■ TASK BRIEF ■
Once the line containing "Click the 'Готово' button" is found in the entries below, restate it and each following line word for word, stopping after the line containing "Task: Select the".
○ ○ ○ ○ ○
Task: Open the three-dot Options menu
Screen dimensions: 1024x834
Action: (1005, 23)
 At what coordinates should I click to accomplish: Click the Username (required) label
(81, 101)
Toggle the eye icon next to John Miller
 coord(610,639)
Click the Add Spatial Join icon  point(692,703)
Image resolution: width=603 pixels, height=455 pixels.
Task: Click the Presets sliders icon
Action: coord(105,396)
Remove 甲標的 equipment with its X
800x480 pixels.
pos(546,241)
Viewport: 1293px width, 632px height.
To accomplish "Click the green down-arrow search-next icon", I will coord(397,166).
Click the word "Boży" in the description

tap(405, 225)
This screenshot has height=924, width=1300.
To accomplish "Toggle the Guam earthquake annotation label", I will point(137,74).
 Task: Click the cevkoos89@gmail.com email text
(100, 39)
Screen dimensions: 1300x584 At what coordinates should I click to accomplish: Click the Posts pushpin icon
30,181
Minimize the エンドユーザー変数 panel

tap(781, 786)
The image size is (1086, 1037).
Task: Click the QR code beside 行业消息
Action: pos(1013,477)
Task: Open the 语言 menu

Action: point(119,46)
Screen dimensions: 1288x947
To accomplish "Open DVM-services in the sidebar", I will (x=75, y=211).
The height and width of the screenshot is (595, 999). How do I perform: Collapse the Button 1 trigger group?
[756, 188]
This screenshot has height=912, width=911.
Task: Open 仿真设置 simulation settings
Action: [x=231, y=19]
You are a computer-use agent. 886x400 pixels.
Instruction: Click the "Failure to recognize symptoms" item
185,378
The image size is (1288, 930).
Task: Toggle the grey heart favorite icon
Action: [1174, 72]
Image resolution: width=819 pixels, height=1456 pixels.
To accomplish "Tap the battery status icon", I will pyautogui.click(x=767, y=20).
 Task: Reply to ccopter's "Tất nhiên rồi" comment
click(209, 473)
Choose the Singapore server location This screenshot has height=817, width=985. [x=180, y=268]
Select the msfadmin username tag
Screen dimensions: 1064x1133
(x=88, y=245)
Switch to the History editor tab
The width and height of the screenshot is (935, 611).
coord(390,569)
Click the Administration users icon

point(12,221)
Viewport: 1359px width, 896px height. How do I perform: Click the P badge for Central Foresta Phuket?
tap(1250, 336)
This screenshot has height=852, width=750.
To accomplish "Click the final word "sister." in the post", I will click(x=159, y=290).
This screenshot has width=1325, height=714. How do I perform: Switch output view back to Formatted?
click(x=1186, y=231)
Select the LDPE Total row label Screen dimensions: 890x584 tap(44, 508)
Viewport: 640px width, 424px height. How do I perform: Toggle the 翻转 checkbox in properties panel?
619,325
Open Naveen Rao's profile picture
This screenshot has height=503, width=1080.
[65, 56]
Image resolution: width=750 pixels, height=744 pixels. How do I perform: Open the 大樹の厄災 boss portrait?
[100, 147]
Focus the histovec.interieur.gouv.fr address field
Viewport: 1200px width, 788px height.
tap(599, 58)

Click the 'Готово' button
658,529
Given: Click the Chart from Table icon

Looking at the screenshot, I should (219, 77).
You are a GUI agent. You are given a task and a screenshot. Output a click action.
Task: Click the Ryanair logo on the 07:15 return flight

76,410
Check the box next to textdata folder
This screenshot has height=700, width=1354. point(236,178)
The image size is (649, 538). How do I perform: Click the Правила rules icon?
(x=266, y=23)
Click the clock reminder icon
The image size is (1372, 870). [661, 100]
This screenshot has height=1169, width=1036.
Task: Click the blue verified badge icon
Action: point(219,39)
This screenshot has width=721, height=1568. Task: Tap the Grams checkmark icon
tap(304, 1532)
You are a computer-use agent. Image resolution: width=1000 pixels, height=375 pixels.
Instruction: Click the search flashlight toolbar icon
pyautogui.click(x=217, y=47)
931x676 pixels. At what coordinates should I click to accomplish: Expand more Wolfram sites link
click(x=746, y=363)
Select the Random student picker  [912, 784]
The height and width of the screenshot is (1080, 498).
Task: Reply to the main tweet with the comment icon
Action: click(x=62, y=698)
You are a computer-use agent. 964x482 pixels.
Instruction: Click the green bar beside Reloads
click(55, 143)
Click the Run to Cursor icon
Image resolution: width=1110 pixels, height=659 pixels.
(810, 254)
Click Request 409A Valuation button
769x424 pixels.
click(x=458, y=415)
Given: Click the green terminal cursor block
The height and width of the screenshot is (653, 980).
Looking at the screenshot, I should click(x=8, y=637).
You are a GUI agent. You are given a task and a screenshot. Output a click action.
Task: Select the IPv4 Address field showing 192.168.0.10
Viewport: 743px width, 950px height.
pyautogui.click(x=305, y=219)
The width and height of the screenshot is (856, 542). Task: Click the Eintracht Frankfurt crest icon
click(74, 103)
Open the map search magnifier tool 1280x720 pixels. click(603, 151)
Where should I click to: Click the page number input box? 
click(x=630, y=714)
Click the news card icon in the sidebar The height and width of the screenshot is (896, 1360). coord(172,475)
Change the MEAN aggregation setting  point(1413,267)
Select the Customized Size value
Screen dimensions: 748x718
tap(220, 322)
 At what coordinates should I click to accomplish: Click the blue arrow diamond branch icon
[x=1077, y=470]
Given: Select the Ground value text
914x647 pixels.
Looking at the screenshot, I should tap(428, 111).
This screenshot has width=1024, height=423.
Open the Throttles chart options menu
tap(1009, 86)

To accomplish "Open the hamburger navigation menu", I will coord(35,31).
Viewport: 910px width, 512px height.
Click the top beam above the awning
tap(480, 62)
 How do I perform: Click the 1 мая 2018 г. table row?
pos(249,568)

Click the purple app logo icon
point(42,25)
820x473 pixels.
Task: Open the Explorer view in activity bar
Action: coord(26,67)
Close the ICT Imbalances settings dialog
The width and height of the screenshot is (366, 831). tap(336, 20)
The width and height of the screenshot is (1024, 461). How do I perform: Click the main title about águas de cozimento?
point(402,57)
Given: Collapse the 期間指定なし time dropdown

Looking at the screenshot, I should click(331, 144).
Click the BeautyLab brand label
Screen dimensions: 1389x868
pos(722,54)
○ ○ ○ ○ ○
■ TASK ANSWER ■
Click the 'Готово' button
658,529
Given: Click the Chart from Table icon

Looking at the screenshot, I should (219, 77).
You are a GUI agent. You are given a task and a screenshot. Output a click action.
Task: Click the Ryanair logo on the 07:15 return flight

76,410
Check the box next to textdata folder
This screenshot has height=700, width=1354. point(236,178)
The image size is (649, 538). How do I perform: Click the Правила rules icon?
(x=266, y=23)
Click the clock reminder icon
The image size is (1372, 870). [661, 100]
This screenshot has height=1169, width=1036.
Task: Click the blue verified badge icon
Action: point(219,39)
This screenshot has width=721, height=1568. Task: Tap the Grams checkmark icon
tap(304, 1532)
You are a computer-use agent. Image resolution: width=1000 pixels, height=375 pixels.
Instruction: Click the search flashlight toolbar icon
pyautogui.click(x=217, y=47)
931x676 pixels. At what coordinates should I click to accomplish: Expand more Wolfram sites link
click(x=746, y=363)
Select the Random student picker  [912, 784]
The height and width of the screenshot is (1080, 498).
Task: Reply to the main tweet with the comment icon
Action: click(x=62, y=698)
You are a computer-use agent. 964x482 pixels.
Instruction: Click the green bar beside Reloads
click(55, 143)
Click the Run to Cursor icon
Image resolution: width=1110 pixels, height=659 pixels.
(810, 254)
Click Request 409A Valuation button
769x424 pixels.
click(x=458, y=415)
Given: Click the green terminal cursor block
The height and width of the screenshot is (653, 980).
Looking at the screenshot, I should click(x=8, y=637).
You are a GUI agent. You are given a task and a screenshot. Output a click action.
Task: Select the IPv4 Address field showing 192.168.0.10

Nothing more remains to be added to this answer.